Scientific name: Isoptera

All termites are detritivores because they eat dead plants and materials. Their main diet is cellulose, which is the organic fiber naturally found in trees and plants. Termites have microorganisms in their stomachs that help them easily digest cellulose.

Termites are important to decomposition processes in grassland and forest ecosystems. You can find them mostly in warmer climate regions as they prefer warm coastal areas and moist lowlands. They can build mounds up to 19 feet tall! Termites are also considered pests since they will eat the dead wood used to build houses and other structures.


11. Common Earthworms

earthworm

Scientific name: Lumbricus terrestris

Common earthworms, or night-crawlers, are worms that build vertical burrows deep in the ground. You can find them almost anywhere with the moist soil conditions they need to survive. They will typically emerge from their burrows only to find food, mainly consisting of manure, organic matter, and decomposed litter.

These worms contribute significantly to soil formation, nutrient cycles, and decomposition of matter. Their burrows churn the soil and create drainage channels in the ground. Their diets also add nutrients to the soil and prevent potential diseases from decaying matter from spreading.


12. Madagascar Hissing Cockroach

hissing cockroaches | image: Liz West | Flickr | CC BY 2.0

Scientific name: Gromphadorhina portentosa

The Madagascar hissing cockroach gets its name from the hissing sound it makes to intimidate, scare off predators, or attract mates. They are one of the largest cockroach species, growing up to 4 inches long. Despite their large size and loud hiss, they are harmless to humans.
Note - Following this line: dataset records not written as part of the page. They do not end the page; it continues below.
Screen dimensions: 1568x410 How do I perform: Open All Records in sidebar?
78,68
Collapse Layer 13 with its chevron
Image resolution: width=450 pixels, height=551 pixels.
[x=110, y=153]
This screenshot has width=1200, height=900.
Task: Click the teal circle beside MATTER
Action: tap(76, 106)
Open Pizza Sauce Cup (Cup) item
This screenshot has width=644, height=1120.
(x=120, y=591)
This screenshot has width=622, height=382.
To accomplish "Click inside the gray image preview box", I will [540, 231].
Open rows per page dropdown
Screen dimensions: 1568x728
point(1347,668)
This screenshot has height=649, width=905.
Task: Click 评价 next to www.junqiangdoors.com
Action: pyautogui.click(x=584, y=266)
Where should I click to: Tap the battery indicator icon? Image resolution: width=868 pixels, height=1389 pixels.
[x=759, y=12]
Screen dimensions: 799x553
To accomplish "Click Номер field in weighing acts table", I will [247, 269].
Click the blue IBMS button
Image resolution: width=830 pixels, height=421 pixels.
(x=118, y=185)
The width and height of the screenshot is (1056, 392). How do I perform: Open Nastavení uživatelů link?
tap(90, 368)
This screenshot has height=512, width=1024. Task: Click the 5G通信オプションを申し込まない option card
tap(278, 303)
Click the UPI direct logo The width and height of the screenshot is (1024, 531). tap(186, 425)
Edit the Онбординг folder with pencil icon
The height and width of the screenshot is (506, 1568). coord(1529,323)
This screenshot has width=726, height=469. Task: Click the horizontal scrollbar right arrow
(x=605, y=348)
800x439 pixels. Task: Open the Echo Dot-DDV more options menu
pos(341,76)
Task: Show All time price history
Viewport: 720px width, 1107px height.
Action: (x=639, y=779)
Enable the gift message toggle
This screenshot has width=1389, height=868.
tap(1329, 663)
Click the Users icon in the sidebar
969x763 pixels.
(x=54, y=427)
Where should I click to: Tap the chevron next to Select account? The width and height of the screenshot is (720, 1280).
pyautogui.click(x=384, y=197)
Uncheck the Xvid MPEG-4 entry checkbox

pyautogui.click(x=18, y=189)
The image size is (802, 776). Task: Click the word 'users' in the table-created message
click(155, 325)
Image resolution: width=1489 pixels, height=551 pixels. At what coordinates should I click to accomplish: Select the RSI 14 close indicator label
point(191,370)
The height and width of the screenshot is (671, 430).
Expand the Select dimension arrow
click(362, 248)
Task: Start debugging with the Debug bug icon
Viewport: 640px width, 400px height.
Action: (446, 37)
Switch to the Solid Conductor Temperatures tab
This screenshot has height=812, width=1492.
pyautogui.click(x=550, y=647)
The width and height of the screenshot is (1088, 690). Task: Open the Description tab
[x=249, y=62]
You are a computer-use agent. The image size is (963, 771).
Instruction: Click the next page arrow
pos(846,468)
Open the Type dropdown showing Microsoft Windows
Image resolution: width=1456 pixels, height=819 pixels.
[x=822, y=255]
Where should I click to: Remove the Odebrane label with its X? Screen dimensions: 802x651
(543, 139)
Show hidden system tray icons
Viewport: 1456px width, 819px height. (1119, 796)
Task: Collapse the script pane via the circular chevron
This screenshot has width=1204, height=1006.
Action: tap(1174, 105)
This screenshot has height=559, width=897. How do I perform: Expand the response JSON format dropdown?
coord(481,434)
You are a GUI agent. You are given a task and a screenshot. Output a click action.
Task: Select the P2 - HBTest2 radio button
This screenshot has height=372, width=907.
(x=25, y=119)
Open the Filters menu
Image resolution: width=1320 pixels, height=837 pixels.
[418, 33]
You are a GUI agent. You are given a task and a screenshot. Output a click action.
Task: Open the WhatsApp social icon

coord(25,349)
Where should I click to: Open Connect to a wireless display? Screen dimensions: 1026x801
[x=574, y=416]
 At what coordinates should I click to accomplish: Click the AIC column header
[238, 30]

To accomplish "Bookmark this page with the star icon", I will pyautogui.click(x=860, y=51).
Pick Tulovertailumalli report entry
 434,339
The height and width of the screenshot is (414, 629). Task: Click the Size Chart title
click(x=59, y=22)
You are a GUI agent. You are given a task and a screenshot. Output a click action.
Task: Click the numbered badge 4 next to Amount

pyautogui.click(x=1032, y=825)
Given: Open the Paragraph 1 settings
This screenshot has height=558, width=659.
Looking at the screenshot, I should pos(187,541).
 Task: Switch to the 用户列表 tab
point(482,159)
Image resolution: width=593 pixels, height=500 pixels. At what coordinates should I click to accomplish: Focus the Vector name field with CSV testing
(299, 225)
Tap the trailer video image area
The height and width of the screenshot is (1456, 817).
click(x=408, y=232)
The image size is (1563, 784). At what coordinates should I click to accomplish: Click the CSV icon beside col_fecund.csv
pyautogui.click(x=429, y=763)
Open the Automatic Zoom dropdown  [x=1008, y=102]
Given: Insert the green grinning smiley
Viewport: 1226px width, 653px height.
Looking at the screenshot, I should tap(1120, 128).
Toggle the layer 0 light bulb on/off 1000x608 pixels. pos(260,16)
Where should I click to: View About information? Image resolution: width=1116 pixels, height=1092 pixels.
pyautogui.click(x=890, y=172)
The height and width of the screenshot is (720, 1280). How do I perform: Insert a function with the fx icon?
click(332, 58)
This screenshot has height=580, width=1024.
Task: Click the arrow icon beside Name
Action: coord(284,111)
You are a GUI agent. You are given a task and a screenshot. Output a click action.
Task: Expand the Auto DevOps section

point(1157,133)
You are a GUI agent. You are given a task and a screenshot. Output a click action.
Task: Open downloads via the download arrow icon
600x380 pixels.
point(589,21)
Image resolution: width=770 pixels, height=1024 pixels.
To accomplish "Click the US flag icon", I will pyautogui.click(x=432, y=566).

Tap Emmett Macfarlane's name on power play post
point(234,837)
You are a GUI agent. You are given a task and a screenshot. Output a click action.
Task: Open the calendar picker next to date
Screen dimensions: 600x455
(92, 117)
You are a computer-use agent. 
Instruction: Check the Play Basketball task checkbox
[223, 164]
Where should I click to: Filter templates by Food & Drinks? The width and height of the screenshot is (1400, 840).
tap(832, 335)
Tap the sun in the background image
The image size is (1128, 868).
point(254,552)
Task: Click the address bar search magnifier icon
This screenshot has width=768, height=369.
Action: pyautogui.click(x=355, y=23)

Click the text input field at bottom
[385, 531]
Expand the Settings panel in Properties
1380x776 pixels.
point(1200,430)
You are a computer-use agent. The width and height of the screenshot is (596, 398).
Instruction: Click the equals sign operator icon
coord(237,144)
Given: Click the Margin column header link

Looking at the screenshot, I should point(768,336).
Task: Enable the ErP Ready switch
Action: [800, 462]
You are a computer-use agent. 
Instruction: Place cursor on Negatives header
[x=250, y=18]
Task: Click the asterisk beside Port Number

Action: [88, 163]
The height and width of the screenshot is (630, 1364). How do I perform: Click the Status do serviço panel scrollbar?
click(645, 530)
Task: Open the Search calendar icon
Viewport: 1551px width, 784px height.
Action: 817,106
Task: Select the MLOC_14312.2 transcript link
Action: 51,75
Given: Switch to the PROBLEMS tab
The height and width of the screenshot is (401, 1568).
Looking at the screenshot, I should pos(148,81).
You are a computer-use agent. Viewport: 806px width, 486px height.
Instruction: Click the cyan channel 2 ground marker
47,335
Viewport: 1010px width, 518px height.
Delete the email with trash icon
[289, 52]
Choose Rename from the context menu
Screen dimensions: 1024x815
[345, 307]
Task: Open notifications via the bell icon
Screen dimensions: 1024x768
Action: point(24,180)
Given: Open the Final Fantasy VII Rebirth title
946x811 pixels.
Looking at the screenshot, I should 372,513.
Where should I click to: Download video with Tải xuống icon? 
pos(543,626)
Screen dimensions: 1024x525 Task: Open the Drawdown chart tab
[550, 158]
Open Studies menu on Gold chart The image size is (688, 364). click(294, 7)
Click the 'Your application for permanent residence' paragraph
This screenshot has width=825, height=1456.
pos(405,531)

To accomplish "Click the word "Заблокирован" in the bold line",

You can find these cockroaches in rainforests, where they are an important part of recycling nutrients back into the ground. Their diets mainly consist of animal carcasses and decomposing plant material.


13. Water Springtail

water springtail | image by Andy Murray via Flickr | CC BY-SA 2.0

Scientific name: Sminthurides aquaticus

The water springtail is a wingless arthropod that lives in habitats with decaying material, such as grass, moss, and deadwood. As their name suggests, they live on the surface of ponds and at the edges of streams. Water springtails are very small, ranging from 0.019 to 0.039 inches in length. Males are generally in the lower range and half the size of females.

These animals feed on pieces of deadwood and sometimes decaying animal matter, such as dead flies or earthworms. They are also mainly vegetarian and eat pollen, algae, and lichens.


14. Large Black Slug

large black slug | image by Animal Record via Flickr | CC BY 2.0

Scientific name: Arion ater

Most slugs are detritivores, feeding on leaves, fruits, vegetables, and decaying plants. The large black slug is no exception. They are similar to snails, except they don’t have a shell. Slugs have a horny plate under their saddle as protection instead.

The large black slug is typically orange with a black head or intensely black all around. They can grow up to 5.9 inches in length. You can find them in most terrestrial habitats, including woodlands, hedgerows, and grasslands.